5.4 It was next submitted that since Surat is a city of industries and enterprises, authority is also with several other governmental and private agencies concerned to ensure planned development of trade and industry taking consideration the environmental aspects. It was thus submitted that the development of district of Surat by providing house, roads, development and maintenance of parks (boost to environment), plantation of trees (again pertaining to environment), providing sewerage systems (clean and healthy environment) are all objects of welfare of the people of the district. Further, together with the new developments, the Authority also has to keep fresh and renovate the historic sites and natural attractions of the assigned to SUDA.

5.5 It was also submitted that irrespective of the fact the assessee trust is engaged in development of various areas as per the provisions of the above Act which is for the public at large, the assessee trust does not fall under the last limb of the definition of Charitable purpose. Since the assessee is engaged in above mentioned charitable purpose, hence it is not right to apply first proviso to section 2(15) of the Act.

5.6 Reliance was placed on the recent decision of the Hon’ble Gujarat High Court in the similar case of Ahmedabad Urban Development Authority v. Asstt. CIT [2017] 396 ITR 323. where the court was called upon to decide as to whether AUDA constituted under Gujarat Town Planning and Urban Development Act, 1976, to undertake preparation and execution of town planning schemes and to execute works in connection with supply of water, disposal of sewerage and provision of other services and amenities, could be said to be providing general public utility services within meaning of section 2(15) and, thus, can claim for exemption of income under section ll of the Act.

5.7 The Hon’ble Gujarat High Court held that:

“From the various provisions of the Town Planning Act. it can be gathered that assessee has been constituted as Urban Development Authority under the provisions of section 22 of the Town Planning Act. The purpose and object of constitution of the Urban Development Authority is proper development or re-development of urban area.
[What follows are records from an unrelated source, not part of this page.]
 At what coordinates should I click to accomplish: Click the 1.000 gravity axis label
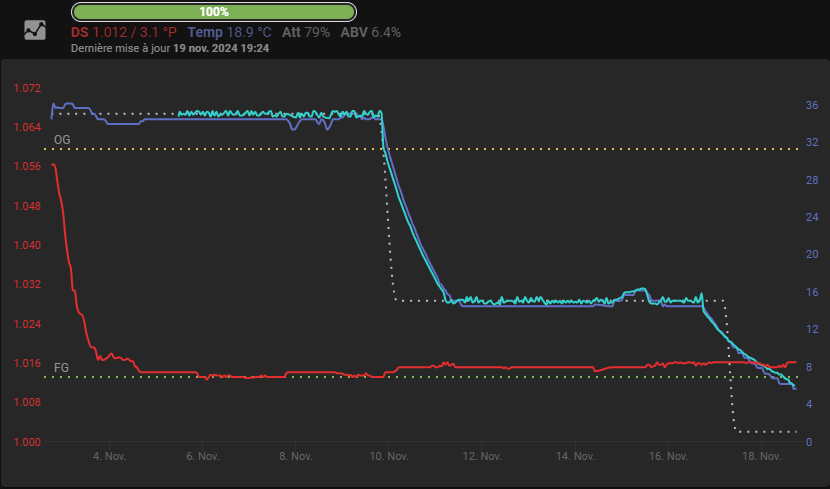[27, 442]

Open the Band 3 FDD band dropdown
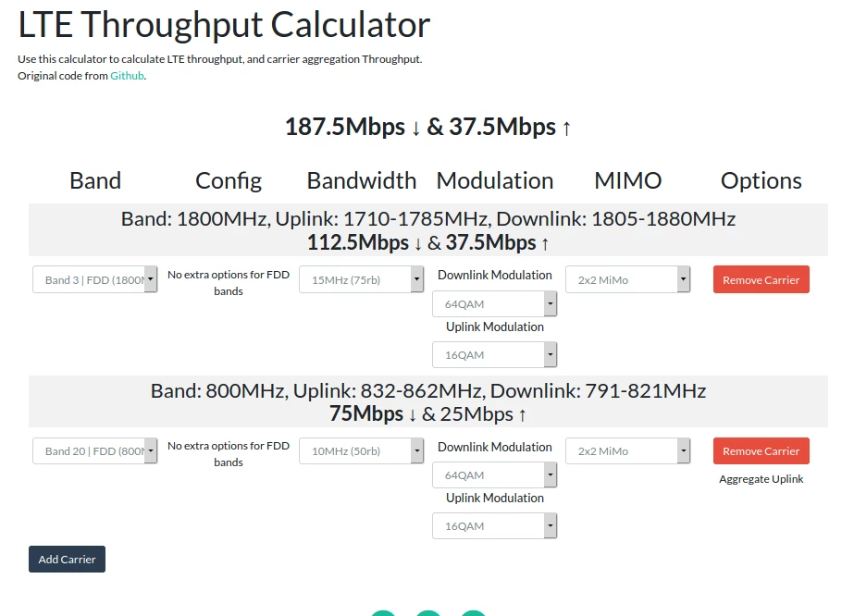pos(94,279)
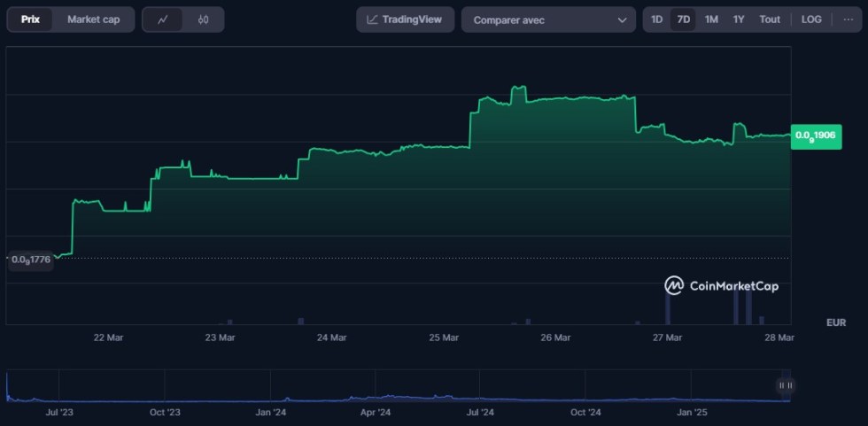Toggle LOG scale on the chart
Viewport: 868px width, 426px height.
click(811, 19)
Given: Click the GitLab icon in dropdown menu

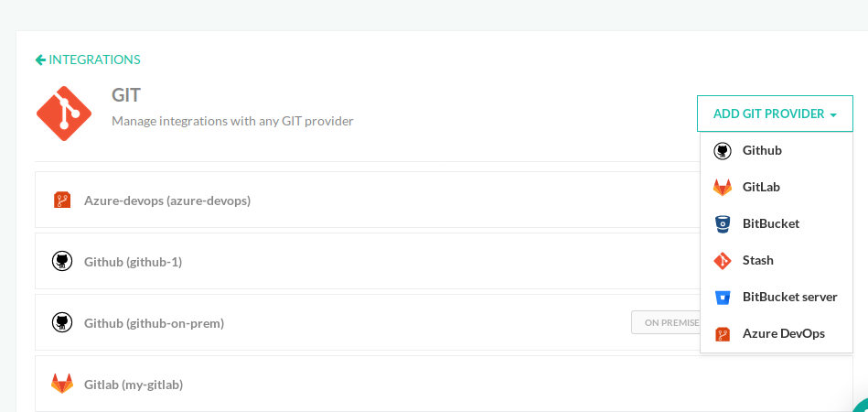Looking at the screenshot, I should (723, 187).
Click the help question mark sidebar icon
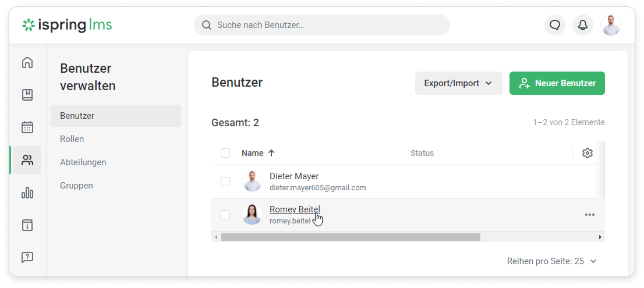 (x=27, y=257)
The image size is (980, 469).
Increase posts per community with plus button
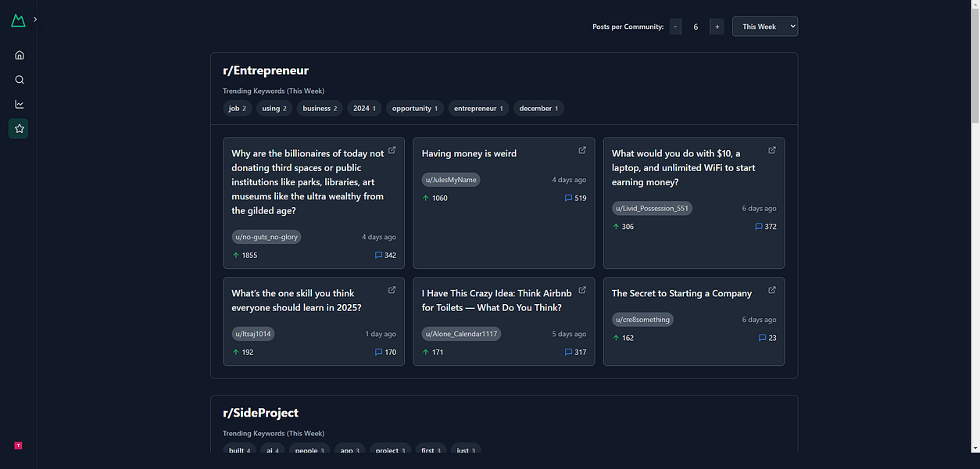point(717,27)
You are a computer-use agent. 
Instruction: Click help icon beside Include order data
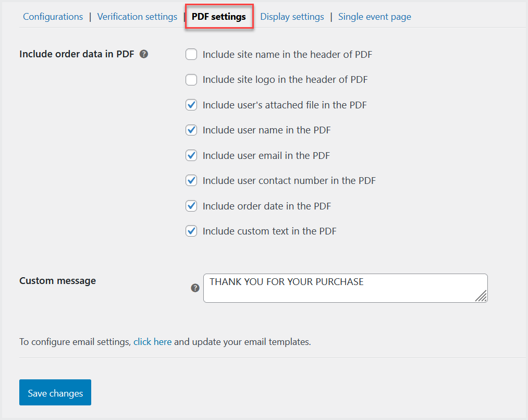pos(144,54)
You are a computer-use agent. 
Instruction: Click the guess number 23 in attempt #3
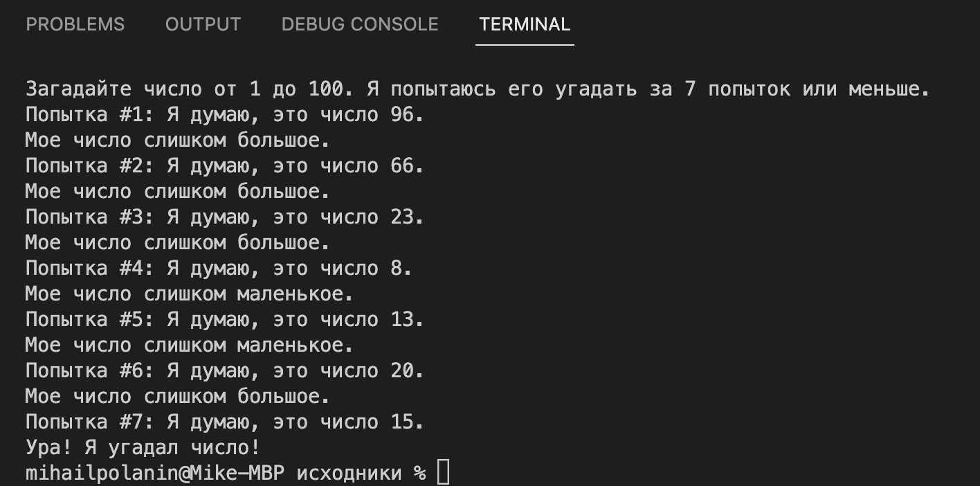click(403, 217)
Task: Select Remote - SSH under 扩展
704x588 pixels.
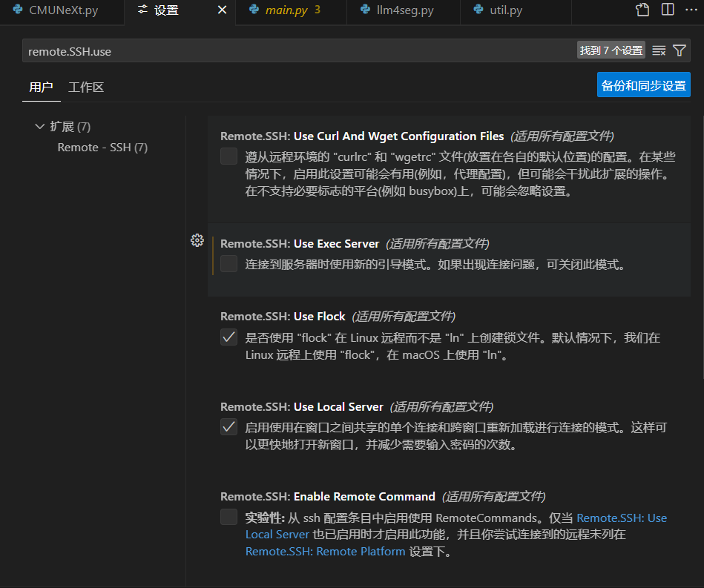Action: [x=102, y=147]
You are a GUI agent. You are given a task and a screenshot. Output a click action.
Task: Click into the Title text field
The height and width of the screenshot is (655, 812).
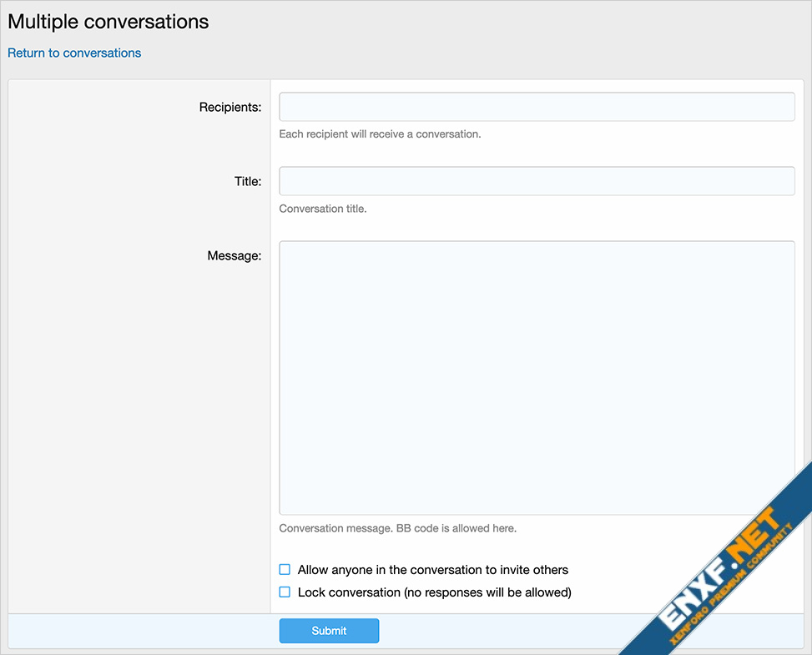[x=536, y=181]
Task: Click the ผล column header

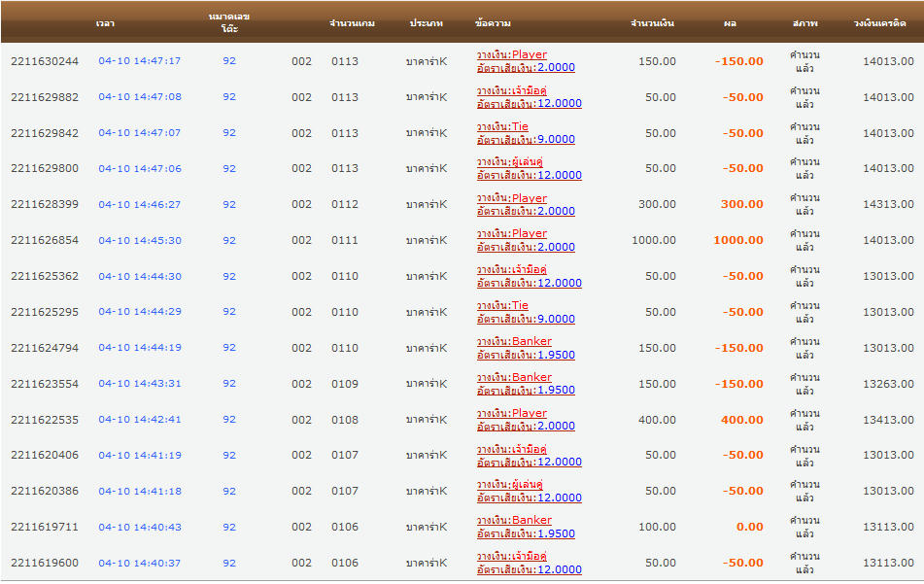Action: pos(730,22)
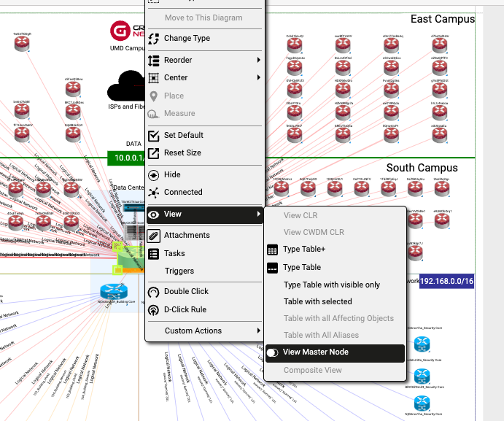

Even Urban Development Authority consists of (i) a Chairman to be appointed by the State Government; (ii) such persons, not exceeding [four in number] who are members of the local authority or authorities functioning in the urban development area, as maybe nominated by the State Government; (iii) three officials of the State Government, to he nominated by that Government, ex officio; (iv) the Presidents of the district panchayats functioning in the urban development area, or, as the case maybe, part thereof, ex officio; (v) the Chief Town planner or his representative, ex officio; (vi) the Chief Engineer or Engineers (Public Health) of the local authority or authorities functioning in the urban development area or his or their nominee or nominees, ex officio: 5[(vi-a) the Municipal Commissioner of the Municipal Corporation, if any, functioning in the urban development area, ex officio;] (vii) a member secretary to be appointed by the State Government who shall also be designated as the Chief Executive Authority of the Urban Development Authority.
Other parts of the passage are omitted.